What the task requires: Across the whole listing, copy out every line that includes the string "Hand".

━━━

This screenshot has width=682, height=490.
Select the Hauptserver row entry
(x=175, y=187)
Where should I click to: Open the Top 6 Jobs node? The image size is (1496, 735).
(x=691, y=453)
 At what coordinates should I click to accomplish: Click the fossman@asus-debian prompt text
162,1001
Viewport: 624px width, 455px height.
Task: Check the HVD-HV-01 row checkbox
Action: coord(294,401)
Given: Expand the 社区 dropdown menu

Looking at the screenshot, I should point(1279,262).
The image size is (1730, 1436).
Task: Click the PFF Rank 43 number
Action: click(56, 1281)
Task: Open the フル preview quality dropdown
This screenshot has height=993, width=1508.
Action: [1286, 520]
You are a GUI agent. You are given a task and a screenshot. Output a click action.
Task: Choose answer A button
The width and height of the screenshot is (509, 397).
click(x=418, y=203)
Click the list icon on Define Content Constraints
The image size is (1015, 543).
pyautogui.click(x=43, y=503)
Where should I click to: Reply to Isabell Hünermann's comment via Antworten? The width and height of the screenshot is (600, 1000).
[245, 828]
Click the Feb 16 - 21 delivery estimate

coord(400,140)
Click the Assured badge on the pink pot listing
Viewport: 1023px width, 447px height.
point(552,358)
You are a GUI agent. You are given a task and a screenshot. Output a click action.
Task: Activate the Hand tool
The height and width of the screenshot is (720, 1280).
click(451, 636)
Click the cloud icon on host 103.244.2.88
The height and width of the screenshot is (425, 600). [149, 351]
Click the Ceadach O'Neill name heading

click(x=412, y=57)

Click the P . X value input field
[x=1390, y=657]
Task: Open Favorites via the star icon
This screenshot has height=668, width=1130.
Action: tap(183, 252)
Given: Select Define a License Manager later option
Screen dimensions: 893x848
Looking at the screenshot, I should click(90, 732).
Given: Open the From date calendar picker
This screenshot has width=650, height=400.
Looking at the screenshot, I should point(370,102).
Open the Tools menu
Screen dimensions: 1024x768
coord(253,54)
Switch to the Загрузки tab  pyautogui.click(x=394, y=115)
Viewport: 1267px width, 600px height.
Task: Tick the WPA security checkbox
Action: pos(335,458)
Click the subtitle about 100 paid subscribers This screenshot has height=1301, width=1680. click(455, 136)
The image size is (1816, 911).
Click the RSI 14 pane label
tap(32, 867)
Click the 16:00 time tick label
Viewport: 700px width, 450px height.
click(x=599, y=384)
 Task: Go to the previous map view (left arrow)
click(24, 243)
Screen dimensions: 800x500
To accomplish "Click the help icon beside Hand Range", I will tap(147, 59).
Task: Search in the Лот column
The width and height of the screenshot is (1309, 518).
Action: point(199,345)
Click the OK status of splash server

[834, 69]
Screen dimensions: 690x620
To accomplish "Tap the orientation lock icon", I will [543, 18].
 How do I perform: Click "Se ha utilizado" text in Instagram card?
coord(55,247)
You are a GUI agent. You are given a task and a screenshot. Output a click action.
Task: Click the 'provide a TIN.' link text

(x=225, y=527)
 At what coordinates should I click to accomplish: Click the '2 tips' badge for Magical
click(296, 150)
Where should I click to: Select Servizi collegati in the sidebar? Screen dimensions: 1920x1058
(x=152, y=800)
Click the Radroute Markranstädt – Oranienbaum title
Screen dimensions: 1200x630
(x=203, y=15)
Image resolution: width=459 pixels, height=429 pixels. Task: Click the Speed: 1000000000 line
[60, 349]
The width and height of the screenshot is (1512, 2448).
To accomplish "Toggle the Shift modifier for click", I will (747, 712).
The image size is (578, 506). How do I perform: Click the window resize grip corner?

━━━

Completed task:
Task: Activate the Hand tool
To accomplish "Click the help icon beside Hand Range", I will tap(147, 59).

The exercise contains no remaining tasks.